▶ Problem requirements
All lines from the start of the listing below through the line containing "This screenshot has width=1389, height=868." are to be written out again exactly, and no others.

══════════════════════════════

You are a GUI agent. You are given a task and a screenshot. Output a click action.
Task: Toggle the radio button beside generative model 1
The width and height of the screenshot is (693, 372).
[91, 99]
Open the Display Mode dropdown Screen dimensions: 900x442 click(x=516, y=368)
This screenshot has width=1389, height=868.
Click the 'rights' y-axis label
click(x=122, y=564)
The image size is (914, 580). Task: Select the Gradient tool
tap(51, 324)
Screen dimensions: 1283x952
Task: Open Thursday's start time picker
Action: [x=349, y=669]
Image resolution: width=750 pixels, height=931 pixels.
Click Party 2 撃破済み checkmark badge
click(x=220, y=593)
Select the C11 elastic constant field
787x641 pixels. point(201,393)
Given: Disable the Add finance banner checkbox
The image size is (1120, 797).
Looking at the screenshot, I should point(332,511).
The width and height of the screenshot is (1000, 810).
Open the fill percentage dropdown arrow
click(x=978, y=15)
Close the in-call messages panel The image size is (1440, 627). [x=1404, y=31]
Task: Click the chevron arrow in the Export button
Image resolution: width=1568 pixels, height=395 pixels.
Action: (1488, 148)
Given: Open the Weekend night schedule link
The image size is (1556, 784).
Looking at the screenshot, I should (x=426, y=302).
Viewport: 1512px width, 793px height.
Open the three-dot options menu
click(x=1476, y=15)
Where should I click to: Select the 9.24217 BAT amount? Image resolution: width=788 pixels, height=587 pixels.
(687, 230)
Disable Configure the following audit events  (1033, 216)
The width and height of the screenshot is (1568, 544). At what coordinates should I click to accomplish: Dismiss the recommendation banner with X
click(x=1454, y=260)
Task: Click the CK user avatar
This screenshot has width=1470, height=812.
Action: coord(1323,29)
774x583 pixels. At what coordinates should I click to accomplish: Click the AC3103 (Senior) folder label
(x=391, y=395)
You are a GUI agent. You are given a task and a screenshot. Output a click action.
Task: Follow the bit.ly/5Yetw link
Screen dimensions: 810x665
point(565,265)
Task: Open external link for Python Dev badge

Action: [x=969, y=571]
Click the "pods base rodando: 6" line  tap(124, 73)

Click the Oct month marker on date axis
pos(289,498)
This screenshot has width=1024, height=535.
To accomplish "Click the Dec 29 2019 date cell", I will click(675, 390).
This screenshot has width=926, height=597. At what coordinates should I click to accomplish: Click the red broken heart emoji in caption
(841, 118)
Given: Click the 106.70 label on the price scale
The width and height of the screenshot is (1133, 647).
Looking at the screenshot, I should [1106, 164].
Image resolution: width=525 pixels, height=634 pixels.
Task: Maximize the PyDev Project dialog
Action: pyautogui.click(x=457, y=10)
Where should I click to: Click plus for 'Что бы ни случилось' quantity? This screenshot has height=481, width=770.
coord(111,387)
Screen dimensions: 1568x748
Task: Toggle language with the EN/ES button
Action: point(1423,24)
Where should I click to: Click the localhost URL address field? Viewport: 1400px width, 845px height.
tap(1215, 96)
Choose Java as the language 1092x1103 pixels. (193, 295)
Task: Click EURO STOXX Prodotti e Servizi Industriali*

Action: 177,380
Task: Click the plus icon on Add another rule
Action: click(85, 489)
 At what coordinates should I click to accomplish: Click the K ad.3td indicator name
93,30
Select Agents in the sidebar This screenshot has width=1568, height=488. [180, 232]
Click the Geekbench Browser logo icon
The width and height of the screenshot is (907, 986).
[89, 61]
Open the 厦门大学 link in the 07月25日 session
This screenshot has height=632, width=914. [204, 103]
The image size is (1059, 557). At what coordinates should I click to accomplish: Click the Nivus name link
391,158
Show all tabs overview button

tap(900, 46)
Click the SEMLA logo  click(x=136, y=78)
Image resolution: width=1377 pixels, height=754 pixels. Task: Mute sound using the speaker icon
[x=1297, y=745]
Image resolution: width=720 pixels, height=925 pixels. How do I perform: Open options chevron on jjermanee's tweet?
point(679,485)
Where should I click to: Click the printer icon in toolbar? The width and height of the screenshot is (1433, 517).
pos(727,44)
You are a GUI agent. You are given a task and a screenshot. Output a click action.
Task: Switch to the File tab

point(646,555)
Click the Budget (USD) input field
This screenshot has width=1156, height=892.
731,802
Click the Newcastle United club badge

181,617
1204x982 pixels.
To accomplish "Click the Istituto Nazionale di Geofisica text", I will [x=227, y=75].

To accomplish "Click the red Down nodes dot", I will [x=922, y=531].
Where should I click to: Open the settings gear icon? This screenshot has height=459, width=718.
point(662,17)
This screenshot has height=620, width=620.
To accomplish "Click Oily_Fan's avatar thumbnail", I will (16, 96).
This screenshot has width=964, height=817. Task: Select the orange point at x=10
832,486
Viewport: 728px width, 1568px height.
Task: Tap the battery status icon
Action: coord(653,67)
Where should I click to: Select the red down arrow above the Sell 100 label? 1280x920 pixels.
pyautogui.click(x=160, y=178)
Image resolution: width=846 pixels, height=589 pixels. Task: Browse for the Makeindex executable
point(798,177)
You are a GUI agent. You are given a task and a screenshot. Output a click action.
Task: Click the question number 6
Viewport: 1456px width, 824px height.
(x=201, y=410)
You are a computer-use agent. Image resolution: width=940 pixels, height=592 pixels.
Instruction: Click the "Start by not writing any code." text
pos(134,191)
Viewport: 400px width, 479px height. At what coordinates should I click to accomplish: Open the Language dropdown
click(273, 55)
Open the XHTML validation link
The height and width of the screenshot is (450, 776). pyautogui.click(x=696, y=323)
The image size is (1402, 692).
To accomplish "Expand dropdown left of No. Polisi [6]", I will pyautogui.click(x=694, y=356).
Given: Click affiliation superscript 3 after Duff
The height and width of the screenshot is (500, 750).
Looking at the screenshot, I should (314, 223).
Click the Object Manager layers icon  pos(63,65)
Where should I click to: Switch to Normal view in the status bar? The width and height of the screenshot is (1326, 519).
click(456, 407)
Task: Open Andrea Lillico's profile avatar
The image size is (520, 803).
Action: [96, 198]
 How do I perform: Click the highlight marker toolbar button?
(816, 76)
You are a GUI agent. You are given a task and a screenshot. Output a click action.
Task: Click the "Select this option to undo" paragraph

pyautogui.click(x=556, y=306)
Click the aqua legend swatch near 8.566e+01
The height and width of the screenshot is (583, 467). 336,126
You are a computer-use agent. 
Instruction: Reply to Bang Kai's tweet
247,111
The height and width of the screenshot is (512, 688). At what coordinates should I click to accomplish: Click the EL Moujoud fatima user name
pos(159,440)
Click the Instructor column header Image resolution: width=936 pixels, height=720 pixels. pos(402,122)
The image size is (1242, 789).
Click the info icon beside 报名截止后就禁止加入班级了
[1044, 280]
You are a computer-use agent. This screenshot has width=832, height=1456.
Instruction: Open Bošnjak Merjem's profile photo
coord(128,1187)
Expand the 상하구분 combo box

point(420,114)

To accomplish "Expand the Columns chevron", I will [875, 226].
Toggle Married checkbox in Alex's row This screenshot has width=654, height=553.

══════════════════════════════

▶ Reply to the exercise
You are a GUI agent. You are given a task and a screenshot. Output a click action.
Task: Toggle the radio button beside generative model 1
The width and height of the screenshot is (693, 372).
[91, 99]
Open the Display Mode dropdown Screen dimensions: 900x442 click(x=516, y=368)
This screenshot has width=1389, height=868.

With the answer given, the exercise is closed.